Sungyeol kapıyı açtı.
"Evdeyim Daeyeolie ~" Daeyeol mutfaktan dışarı baktı ve parlak bir şekilde gülümsedi.
"Hyung !" Daeyeol hızla ona doğru koştu ve sarıldı. "Seni özledim, eğlendin mi ?" Merakla sordu ve uzun zaman sonra ailesi bir araya gelen küçük bir çocuk gibi ona baktı.
"Evet harikaydı, bensiz nasıl hayatta kaldın ?" Daeyeol sadece gülümsedi ve mutfağa geri döndü.
"Yemek mi yapıyorsun ?" Sungyeol çantaları yere bıraktı ve mutfağa girdi.
"Evet kimbap yapmaya karar verdim."
"Sana yardım edeyim mi ?"
Sungyeol onun yanında duruyordu ama Daeyeol onu dışarı itti.
"Hayır sanırım yolda yoruldun bu yüzden duş al ve daha rahat kıyafetler giy." Sungyeol iç çekti.
"Haklısın, gidiyorum o zaman." Gülümsedi ve kardeşinin omzunu okşadı. Sonra hızla bir duş aldı ve bir tişörtle kapüşonlu bir hırka giydi. Mutfağa girdiğinde, yemek çoktan yapılmıştı. Daeyeol'ün önündeki sandalyeye oturdu ve ağzını bir parça koydu. Daeyeol cevabını bekleyerek ona bakıyordu.
"Oh çok lezzetli ~ Bundan sonra yemekleri sen yapıyorsun, istifa ediyorum." Daeyeol mutlu bir şekilde gülümsedi ve yemekten bir ısırık aldı.
"Ee Myungsoo hakkında ne oldu ?" Daeyeol ağzı doluyken sordu.
"Onun nesi var ?" Sungyeol su içti.
"Yani onunla ilişkinizden bahsediyorum, aranızda herhangi bir ilerleme oldu mu ?" Sungyeol yanaklarını şişirdi.
"Hiç sanmıyorum, ya da belki de evet ? Bilmiyorum, aşk şeylerinde çok kötü olduğumu biliyorsun." Daeyeol güldü ve başını salladı.
"Evet en kötüsüsün." Sungyeol kızgınlıkla ona baktı. Ayağa kalktı ve tüm tabakları yıkadı, sonra ağır bir şekilde kendini yatağına bıraktı ve telefonuna baktı.

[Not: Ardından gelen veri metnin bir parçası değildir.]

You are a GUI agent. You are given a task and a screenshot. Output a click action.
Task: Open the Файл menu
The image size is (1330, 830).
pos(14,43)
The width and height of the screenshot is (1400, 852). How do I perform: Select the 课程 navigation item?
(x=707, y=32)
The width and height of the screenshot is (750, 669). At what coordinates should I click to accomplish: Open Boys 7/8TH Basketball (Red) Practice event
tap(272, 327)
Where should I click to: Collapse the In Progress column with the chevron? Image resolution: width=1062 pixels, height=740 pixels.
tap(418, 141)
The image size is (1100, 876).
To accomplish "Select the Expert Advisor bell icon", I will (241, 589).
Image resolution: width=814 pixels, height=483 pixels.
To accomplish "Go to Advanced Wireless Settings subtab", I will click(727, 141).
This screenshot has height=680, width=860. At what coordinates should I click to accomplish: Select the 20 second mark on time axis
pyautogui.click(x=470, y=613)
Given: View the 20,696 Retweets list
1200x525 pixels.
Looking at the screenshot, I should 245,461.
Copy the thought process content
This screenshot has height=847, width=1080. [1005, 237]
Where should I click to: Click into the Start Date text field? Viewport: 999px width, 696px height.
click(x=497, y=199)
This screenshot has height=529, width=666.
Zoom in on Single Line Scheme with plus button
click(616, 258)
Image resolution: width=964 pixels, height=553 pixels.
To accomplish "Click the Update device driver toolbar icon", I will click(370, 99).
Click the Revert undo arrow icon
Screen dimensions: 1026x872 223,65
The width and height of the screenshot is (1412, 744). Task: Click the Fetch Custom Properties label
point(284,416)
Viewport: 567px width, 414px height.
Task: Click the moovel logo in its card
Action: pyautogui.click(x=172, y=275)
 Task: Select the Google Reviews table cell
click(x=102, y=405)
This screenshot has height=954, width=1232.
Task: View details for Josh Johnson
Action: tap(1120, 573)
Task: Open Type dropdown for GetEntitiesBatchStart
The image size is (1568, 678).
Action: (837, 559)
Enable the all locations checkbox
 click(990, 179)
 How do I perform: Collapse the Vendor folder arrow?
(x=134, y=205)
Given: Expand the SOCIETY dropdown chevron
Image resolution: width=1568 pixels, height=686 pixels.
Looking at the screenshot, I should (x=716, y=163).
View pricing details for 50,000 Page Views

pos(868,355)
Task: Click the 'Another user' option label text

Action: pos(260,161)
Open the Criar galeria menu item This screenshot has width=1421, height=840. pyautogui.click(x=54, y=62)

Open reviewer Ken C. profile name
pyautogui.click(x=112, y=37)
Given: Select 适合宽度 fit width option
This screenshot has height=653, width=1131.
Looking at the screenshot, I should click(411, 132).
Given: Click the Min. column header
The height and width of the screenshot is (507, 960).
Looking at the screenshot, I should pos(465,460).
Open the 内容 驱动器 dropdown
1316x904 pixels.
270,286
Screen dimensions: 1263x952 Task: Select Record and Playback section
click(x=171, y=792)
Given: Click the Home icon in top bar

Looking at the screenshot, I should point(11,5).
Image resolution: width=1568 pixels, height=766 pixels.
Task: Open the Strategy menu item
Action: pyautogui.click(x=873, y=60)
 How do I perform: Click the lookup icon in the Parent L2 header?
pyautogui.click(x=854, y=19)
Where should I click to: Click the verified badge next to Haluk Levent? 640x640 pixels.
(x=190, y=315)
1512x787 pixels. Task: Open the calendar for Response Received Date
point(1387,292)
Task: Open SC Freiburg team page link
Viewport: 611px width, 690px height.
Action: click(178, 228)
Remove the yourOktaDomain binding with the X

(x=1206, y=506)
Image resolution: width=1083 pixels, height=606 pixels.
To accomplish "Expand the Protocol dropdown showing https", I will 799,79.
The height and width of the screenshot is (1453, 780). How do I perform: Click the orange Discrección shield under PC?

"Beni aramayacak mı ?" İç çekti ve başını yastığa koydu. Aniden telefon çaldı ve Sungyeol şaşırarak sıçradı. Telefona baktı, Myungsoo arıyordu. Telefonu cevapladı.
"Selam ~" Onun mutlu ve enerji dolu çıkan sesini duydu.
"Selam" Sungyeol onun aksine bitkin bir sesle cevap verdi.
"Yah senin neyin var ?"
"Hiçbir şey, sadece çok yorgunum." Diye mırıldandı.
"Seni nasıl neşelendireceğimi biliyorum ! Senin için iyi haberlerim var !"
"Hmm ?" Sungyeol'ün normal bir şekilde konuşmak için yeterince gücü yoktu.
"Yarın okula geri dönüyoruz, bu da demek oluyor ki erken kalkman gerek, okula gel, tüm dersleri dinle, işine git, bana öğret ve sonra ödevlerini yap."
"Beni daha da kötü hissettirdiğin için teşekkürler." Telefonun diğer ucunda Myungsoo kahkaha atmaya başladı.
"Yah bana gülmeyi kesecek misin ?" Ama o yapmadı.
"Özür dilerim özür dilerim. Şimdi gitmeliyim, o zaman yarın okulda buluşuyoruz değil mi ?" Neşeli bir şekilde sordu.
"Uhum. Görüşürüz." Telefonu kapattı ve gözlerini kapatıp hızlıca uykuya daldı.
*********
"Hayır Woohyun kendim gideceğim ! Senin yardımına ihtiyacım yok !" Sunggyu deli gibi bağırıyordu.